____ Provided records

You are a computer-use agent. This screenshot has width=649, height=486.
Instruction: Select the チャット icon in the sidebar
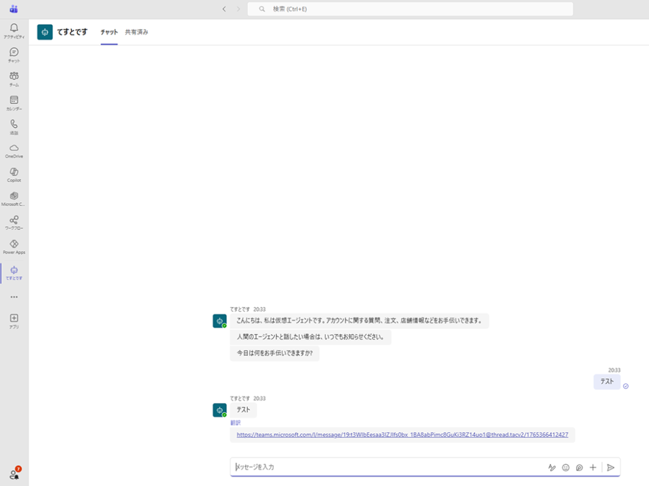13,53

________
____ Provided records

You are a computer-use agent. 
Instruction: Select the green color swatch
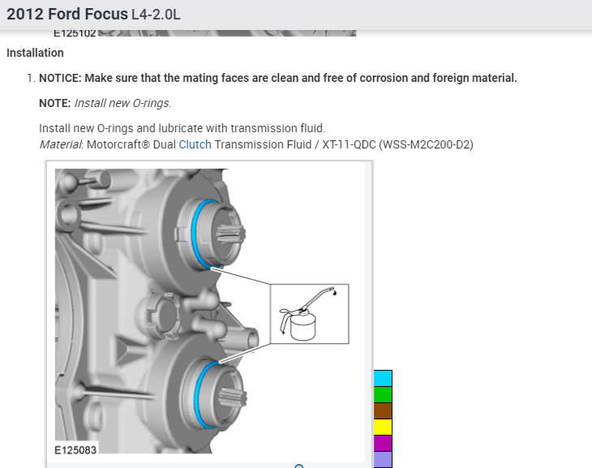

________

Look through the entries above and say how many lines hold the word "computer", giving the number alone.

Solved problem> 2